Lector clandestino









 No sé exactamente cómo llegaron a mis manos. Primero fueron revistas de Selecciones del Reader’s Digest.


Después empezaron a aparecer los cómics, aquellos magazines de aventuras. Los que más me gustaban eran los de El Halcón Negro, ese grupo de pilotos intrépidos que vivían historias que me tenían en vilo.

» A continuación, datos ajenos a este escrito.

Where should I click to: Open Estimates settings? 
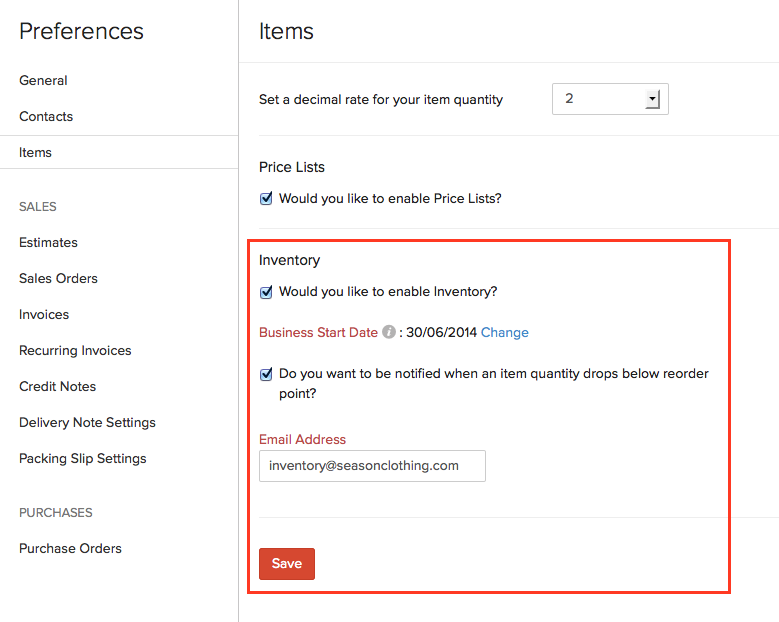[x=48, y=242]
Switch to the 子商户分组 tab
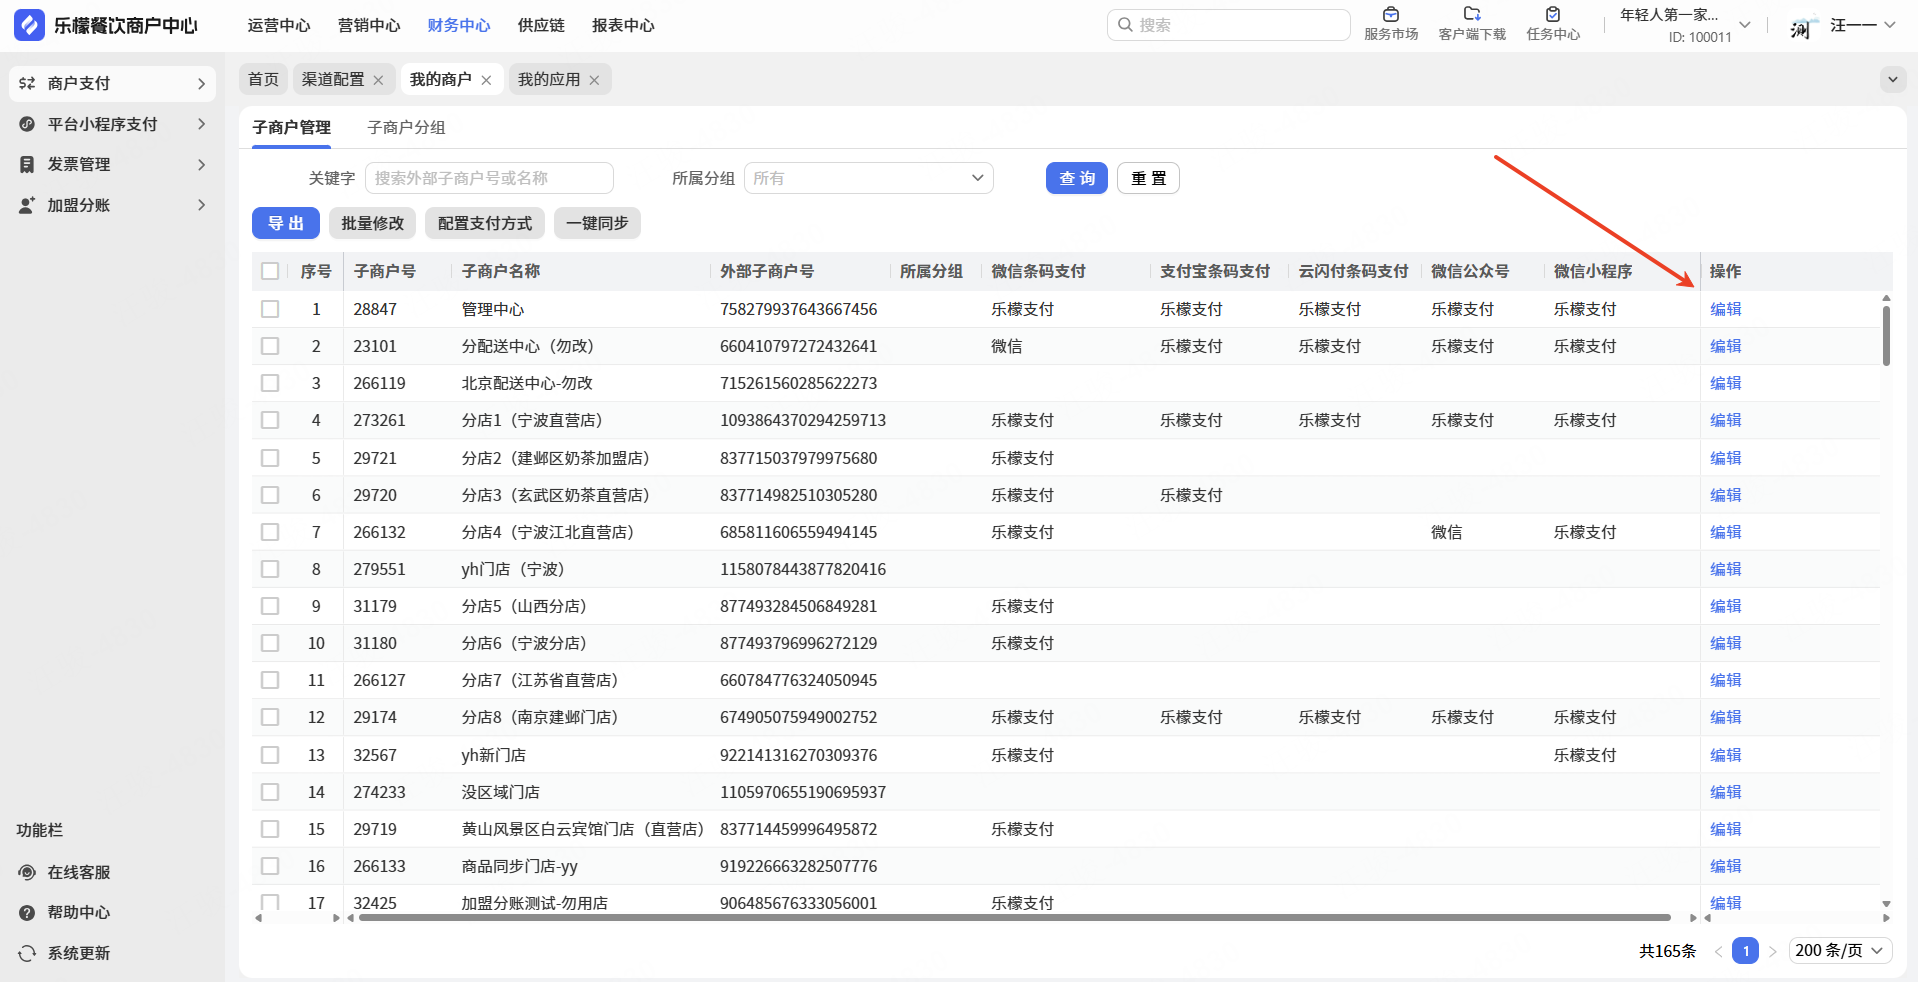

Los devoraba. Fue una época que disfruté intensamente, aprendiendo tanto de las historias de aventuras como de los artículos de Selecciones. Era un aprendizaje secreto, mío, que no compartía con nadie. En aquel tiempo en Cuba, tener publicaciones extranjeras —y peor aún, norteamericanas— podía ser visto como algo peligroso, “diversionismo ideológico” le decían. Así que guardaba silencio.

Lo cierto es que nunca se lo conté a nadie. Aquellas revistas llegaron, me enseñaron, me hicieron soñar, y un día desaparecieron tal como habían venido. 


Creo que fue mi padre quien me las trajo, pero no lo recuerdo con certeza. Solo sé que estuvieron ahí, que dejaron su huella en mí, y que cuando se fueron dejaron también un espacio de nostalgia que todavía siento.